### Task statement
What is needed is an exact copy of all the entries below.

═════ Data extracts ═════

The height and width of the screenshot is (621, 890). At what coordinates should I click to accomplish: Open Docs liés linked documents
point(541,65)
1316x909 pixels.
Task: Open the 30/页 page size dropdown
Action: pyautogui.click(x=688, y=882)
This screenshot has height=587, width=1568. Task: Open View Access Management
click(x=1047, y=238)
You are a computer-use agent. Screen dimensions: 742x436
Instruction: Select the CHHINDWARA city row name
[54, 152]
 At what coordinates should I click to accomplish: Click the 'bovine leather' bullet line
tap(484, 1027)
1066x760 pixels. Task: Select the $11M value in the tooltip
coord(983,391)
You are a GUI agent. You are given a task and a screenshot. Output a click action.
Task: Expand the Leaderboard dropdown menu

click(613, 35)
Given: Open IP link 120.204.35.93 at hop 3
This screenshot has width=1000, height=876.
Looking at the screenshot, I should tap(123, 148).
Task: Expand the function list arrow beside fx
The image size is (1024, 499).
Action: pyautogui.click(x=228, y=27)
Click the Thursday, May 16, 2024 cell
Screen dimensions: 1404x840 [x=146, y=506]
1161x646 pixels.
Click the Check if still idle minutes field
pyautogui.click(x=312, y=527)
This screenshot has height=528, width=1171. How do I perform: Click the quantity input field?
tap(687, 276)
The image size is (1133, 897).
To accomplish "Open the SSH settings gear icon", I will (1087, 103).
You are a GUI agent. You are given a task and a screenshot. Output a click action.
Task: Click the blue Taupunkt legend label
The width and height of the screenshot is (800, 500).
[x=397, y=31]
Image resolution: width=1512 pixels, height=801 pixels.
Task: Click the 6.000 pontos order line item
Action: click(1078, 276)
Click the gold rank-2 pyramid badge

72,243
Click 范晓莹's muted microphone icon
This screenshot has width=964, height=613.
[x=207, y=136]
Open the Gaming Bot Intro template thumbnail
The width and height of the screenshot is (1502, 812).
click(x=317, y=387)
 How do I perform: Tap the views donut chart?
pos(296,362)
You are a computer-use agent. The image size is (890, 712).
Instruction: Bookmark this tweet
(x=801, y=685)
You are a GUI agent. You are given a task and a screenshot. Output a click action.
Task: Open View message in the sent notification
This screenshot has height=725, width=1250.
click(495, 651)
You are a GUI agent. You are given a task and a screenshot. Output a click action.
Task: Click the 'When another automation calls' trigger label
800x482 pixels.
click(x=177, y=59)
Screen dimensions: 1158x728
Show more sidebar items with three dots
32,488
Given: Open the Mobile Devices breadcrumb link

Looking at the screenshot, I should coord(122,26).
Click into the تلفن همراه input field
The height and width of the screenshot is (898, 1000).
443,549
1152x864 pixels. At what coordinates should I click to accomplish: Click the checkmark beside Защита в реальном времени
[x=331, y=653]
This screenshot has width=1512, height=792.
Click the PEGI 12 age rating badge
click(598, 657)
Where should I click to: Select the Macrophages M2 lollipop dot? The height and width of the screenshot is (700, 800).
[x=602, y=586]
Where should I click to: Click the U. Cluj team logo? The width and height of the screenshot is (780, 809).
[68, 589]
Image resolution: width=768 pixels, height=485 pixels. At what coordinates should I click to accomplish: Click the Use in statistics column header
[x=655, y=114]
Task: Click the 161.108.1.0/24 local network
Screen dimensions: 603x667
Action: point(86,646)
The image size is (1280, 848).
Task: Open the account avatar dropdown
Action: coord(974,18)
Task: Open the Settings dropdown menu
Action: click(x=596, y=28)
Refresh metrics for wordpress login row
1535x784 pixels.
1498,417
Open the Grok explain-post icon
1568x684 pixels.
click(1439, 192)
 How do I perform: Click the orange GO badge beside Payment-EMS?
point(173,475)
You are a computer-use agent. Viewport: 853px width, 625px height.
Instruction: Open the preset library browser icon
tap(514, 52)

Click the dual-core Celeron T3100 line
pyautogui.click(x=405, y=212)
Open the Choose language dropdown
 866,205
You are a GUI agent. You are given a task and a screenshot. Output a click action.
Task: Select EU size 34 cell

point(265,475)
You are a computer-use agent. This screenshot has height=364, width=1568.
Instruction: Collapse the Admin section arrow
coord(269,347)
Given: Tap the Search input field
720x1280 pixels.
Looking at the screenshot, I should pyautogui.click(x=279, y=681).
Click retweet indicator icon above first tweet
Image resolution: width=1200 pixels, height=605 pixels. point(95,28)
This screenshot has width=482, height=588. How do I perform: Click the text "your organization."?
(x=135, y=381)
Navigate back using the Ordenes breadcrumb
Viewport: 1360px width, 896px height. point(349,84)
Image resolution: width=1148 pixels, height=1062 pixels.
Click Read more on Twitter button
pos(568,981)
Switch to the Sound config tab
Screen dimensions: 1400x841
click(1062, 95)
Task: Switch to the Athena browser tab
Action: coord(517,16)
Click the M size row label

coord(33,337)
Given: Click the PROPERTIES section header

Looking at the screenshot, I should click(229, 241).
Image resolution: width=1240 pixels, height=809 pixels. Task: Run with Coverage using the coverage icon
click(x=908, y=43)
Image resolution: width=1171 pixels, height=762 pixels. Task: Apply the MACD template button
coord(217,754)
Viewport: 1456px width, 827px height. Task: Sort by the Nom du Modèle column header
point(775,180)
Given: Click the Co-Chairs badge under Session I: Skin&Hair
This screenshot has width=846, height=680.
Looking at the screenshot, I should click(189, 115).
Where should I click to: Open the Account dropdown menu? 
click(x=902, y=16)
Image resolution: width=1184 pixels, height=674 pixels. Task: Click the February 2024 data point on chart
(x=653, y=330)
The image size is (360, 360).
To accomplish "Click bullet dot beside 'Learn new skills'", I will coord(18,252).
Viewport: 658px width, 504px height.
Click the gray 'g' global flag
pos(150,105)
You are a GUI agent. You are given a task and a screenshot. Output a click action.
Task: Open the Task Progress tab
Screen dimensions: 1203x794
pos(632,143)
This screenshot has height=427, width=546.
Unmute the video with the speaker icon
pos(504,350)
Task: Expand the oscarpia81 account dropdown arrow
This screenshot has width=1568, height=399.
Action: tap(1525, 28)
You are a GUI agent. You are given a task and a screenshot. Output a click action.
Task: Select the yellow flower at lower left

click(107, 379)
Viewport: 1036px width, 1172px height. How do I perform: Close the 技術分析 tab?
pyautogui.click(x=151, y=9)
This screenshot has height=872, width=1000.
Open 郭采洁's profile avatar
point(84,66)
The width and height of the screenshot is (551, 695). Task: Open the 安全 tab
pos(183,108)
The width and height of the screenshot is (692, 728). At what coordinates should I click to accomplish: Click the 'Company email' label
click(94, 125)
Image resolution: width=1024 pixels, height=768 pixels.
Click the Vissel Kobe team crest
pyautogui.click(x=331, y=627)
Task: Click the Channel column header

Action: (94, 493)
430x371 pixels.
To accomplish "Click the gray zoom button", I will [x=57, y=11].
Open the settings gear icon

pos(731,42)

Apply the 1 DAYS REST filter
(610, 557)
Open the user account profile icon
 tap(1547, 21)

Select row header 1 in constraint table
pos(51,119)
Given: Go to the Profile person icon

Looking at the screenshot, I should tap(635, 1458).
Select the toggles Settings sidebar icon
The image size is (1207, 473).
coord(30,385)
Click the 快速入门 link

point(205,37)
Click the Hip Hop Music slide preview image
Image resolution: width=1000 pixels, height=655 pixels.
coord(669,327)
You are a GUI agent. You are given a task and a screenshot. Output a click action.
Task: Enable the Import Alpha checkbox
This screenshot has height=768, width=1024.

═════

### Task response
The height and width of the screenshot is (621, 890). At what coordinates should I click to accomplish: Open Docs liés linked documents
point(541,65)
1316x909 pixels.
Task: Open the 30/页 page size dropdown
Action: pyautogui.click(x=688, y=882)
This screenshot has height=587, width=1568. Task: Open View Access Management
click(x=1047, y=238)
You are a computer-use agent. Screen dimensions: 742x436
Instruction: Select the CHHINDWARA city row name
[54, 152]
 At what coordinates should I click to accomplish: Click the 'bovine leather' bullet line
tap(484, 1027)
1066x760 pixels. Task: Select the $11M value in the tooltip
coord(983,391)
You are a GUI agent. You are given a task and a screenshot. Output a click action.
Task: Expand the Leaderboard dropdown menu

click(613, 35)
Given: Open IP link 120.204.35.93 at hop 3
This screenshot has width=1000, height=876.
Looking at the screenshot, I should tap(123, 148).
Task: Expand the function list arrow beside fx
The image size is (1024, 499).
Action: pyautogui.click(x=228, y=27)
Click the Thursday, May 16, 2024 cell
Screen dimensions: 1404x840 [x=146, y=506]
1161x646 pixels.
Click the Check if still idle minutes field
pyautogui.click(x=312, y=527)
This screenshot has height=528, width=1171. How do I perform: Click the quantity input field?
tap(687, 276)
The image size is (1133, 897).
To accomplish "Open the SSH settings gear icon", I will (1087, 103).
You are a GUI agent. You are given a task and a screenshot. Output a click action.
Task: Click the blue Taupunkt legend label
The width and height of the screenshot is (800, 500).
[x=397, y=31]
Image resolution: width=1512 pixels, height=801 pixels.
Task: Click the 6.000 pontos order line item
Action: click(1078, 276)
Click the gold rank-2 pyramid badge

72,243
Click 范晓莹's muted microphone icon
This screenshot has width=964, height=613.
[x=207, y=136]
Open the Gaming Bot Intro template thumbnail
The width and height of the screenshot is (1502, 812).
click(x=317, y=387)
 How do I perform: Tap the views donut chart?
pos(296,362)
You are a computer-use agent. The image size is (890, 712).
Instruction: Bookmark this tweet
(x=801, y=685)
You are a GUI agent. You are given a task and a screenshot. Output a click action.
Task: Open View message in the sent notification
This screenshot has height=725, width=1250.
click(495, 651)
You are a GUI agent. You are given a task and a screenshot. Output a click action.
Task: Click the 'When another automation calls' trigger label
800x482 pixels.
click(x=177, y=59)
Screen dimensions: 1158x728
Show more sidebar items with three dots
32,488
Given: Open the Mobile Devices breadcrumb link

Looking at the screenshot, I should coord(122,26).
Click into the تلفن همراه input field
The height and width of the screenshot is (898, 1000).
443,549
1152x864 pixels. At what coordinates should I click to accomplish: Click the checkmark beside Защита в реальном времени
[x=331, y=653]
This screenshot has width=1512, height=792.
Click the PEGI 12 age rating badge
click(598, 657)
Where should I click to: Select the Macrophages M2 lollipop dot? The height and width of the screenshot is (700, 800).
[x=602, y=586]
Where should I click to: Click the U. Cluj team logo? The width and height of the screenshot is (780, 809).
[68, 589]
Image resolution: width=768 pixels, height=485 pixels. At what coordinates should I click to accomplish: Click the Use in statistics column header
[x=655, y=114]
Task: Click the 161.108.1.0/24 local network
Screen dimensions: 603x667
Action: point(86,646)
The image size is (1280, 848).
Task: Open the account avatar dropdown
Action: coord(974,18)
Task: Open the Settings dropdown menu
Action: click(x=596, y=28)
Refresh metrics for wordpress login row
1535x784 pixels.
1498,417
Open the Grok explain-post icon
1568x684 pixels.
click(1439, 192)
 How do I perform: Click the orange GO badge beside Payment-EMS?
point(173,475)
You are a computer-use agent. Viewport: 853px width, 625px height.
Instruction: Open the preset library browser icon
tap(514, 52)

Click the dual-core Celeron T3100 line
pyautogui.click(x=405, y=212)
Open the Choose language dropdown
 866,205
You are a GUI agent. You are given a task and a screenshot. Output a click action.
Task: Select EU size 34 cell

point(265,475)
You are a computer-use agent. This screenshot has height=364, width=1568.
Instruction: Collapse the Admin section arrow
coord(269,347)
Given: Tap the Search input field
720x1280 pixels.
Looking at the screenshot, I should pyautogui.click(x=279, y=681).
Click retweet indicator icon above first tweet
Image resolution: width=1200 pixels, height=605 pixels. point(95,28)
This screenshot has width=482, height=588. How do I perform: Click the text "your organization."?
(x=135, y=381)
Navigate back using the Ordenes breadcrumb
Viewport: 1360px width, 896px height. point(349,84)
Image resolution: width=1148 pixels, height=1062 pixels.
Click Read more on Twitter button
pos(568,981)
Switch to the Sound config tab
Screen dimensions: 1400x841
click(1062, 95)
Task: Switch to the Athena browser tab
Action: coord(517,16)
Click the M size row label

coord(33,337)
Given: Click the PROPERTIES section header

Looking at the screenshot, I should click(229, 241).
Image resolution: width=1240 pixels, height=809 pixels. Task: Run with Coverage using the coverage icon
click(x=908, y=43)
Image resolution: width=1171 pixels, height=762 pixels. Task: Apply the MACD template button
coord(217,754)
Viewport: 1456px width, 827px height. Task: Sort by the Nom du Modèle column header
point(775,180)
Given: Click the Co-Chairs badge under Session I: Skin&Hair
This screenshot has width=846, height=680.
Looking at the screenshot, I should click(189, 115).
Where should I click to: Open the Account dropdown menu? 
click(x=902, y=16)
Image resolution: width=1184 pixels, height=674 pixels. Task: Click the February 2024 data point on chart
(x=653, y=330)
The image size is (360, 360).
To accomplish "Click bullet dot beside 'Learn new skills'", I will coord(18,252).
Viewport: 658px width, 504px height.
Click the gray 'g' global flag
pos(150,105)
You are a GUI agent. You are given a task and a screenshot. Output a click action.
Task: Open the Task Progress tab
Screen dimensions: 1203x794
pos(632,143)
This screenshot has height=427, width=546.
Unmute the video with the speaker icon
pos(504,350)
Task: Expand the oscarpia81 account dropdown arrow
This screenshot has width=1568, height=399.
Action: tap(1525, 28)
You are a GUI agent. You are given a task and a screenshot. Output a click action.
Task: Select the yellow flower at lower left

click(107, 379)
Viewport: 1036px width, 1172px height. How do I perform: Close the 技術分析 tab?
pyautogui.click(x=151, y=9)
This screenshot has height=872, width=1000.
Open 郭采洁's profile avatar
point(84,66)
The width and height of the screenshot is (551, 695). Task: Open the 安全 tab
pos(183,108)
The width and height of the screenshot is (692, 728). At what coordinates should I click to accomplish: Click the 'Company email' label
click(94, 125)
Image resolution: width=1024 pixels, height=768 pixels.
Click the Vissel Kobe team crest
pyautogui.click(x=331, y=627)
Task: Click the Channel column header

Action: (94, 493)
430x371 pixels.
To accomplish "Click the gray zoom button", I will [x=57, y=11].
Open the settings gear icon

pos(731,42)

Apply the 1 DAYS REST filter
(610, 557)
Open the user account profile icon
 tap(1547, 21)

Select row header 1 in constraint table
pos(51,119)
Given: Go to the Profile person icon

Looking at the screenshot, I should tap(635, 1458).
Select the toggles Settings sidebar icon
The image size is (1207, 473).
coord(30,385)
Click the 快速入门 link

point(205,37)
Click the Hip Hop Music slide preview image
Image resolution: width=1000 pixels, height=655 pixels.
coord(669,327)
You are a GUI agent. You are given a task and a screenshot. Output a click action.
Task: Enable the Import Alpha checkbox
This screenshot has height=768, width=1024.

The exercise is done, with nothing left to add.